Febril

- Oi.

Ela diz.

Ela é mais alta do que eu pensava, penso.

- Oi.

Eu largo meu copo e me levanto, contorno a cadeira e beijo seu rosto com a maçã do meu rosto, e ela beija meu rosto com seus lábios rubros, pastosos de tanto batom.

- Senta aí.

Eu digo, e peço mais um copo ao garçom meu amigo, que me olha com malícia.

- E aí?

Pergunto a ela, sem saber que tipo de resposta quero, e sem saber que tipo de resposta pode ser adequada para uma pergunta dessas. Tão abstrata. Tão cheia de entrelinhas. Tão cheia de nadas...

Ela é menos bonita do que eu pensava, penso. E dou um gole no resto de cerveja já morna que jazia no meu copo americano suado e mal-lavado.

Estendo o braço e peço outra garrafa.

Ela parecia ser mais espirituosa, penso.

Ela está visivelmente tímida. Visivelmente embaraçada.

Ela me avisou que isso aconteceria. Ela é sincera.

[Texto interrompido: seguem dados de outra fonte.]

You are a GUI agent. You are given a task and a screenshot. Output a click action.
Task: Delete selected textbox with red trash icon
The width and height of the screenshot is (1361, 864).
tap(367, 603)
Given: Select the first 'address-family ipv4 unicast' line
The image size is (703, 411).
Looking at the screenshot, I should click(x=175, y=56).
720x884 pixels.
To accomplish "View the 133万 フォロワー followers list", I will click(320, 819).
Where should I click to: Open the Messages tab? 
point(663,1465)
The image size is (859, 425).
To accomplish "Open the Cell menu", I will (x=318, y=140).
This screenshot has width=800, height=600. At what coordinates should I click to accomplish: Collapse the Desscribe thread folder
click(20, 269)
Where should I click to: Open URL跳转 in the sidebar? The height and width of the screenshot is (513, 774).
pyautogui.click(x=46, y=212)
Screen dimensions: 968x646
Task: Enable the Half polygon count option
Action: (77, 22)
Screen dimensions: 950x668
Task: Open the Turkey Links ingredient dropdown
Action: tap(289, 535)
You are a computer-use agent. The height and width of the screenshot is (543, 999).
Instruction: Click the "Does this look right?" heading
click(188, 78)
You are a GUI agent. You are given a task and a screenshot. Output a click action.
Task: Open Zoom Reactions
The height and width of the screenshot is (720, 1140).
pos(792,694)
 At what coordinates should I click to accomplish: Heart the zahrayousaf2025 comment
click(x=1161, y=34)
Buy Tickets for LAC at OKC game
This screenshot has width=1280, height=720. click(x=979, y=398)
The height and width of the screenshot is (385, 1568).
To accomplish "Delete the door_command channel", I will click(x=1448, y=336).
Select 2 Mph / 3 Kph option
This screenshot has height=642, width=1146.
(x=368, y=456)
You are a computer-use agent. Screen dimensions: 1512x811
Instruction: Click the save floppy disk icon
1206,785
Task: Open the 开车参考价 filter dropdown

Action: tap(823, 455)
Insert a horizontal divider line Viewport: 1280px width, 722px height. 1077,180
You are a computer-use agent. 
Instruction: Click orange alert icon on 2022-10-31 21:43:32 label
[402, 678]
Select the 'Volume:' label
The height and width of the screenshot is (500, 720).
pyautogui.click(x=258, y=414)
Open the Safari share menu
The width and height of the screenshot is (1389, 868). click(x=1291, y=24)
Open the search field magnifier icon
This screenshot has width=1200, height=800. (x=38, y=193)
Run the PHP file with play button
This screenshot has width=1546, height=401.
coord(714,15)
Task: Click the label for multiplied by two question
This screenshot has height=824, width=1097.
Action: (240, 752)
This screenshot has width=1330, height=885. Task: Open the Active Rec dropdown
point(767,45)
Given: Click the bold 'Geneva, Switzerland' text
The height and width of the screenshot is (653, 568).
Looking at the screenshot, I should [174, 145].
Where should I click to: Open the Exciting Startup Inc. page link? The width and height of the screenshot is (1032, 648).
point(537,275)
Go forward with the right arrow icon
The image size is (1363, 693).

Ela espera a nova garrafa e seu copo americano com ansiedade.

Eu me entrego à tepidez do meu corpo cansado.

Eu penso nas minhas olheiras fundas e nos meus olhos ardidos.

Penso no dente que me falta à boca.

Tento não pensar no estado febril em que me encontro.

Só quero dormir, e mais nada.

A bebida chega e erguemos os copos, sem saber ao quê brindar.

- Ao dinheiro. - Sugiro.

Ela faz o tipo romântica, o tipo que acha que a vida é muito mais que dinheiro. Se eu propusesse um brinde ao pôr do sol, o tilintar dos copos seria mais estridente.

Tim, tim.

Eu também prefiro o pôr do sol ao dinheiro, mas só tenho tempo de pensar nisso quando durmo.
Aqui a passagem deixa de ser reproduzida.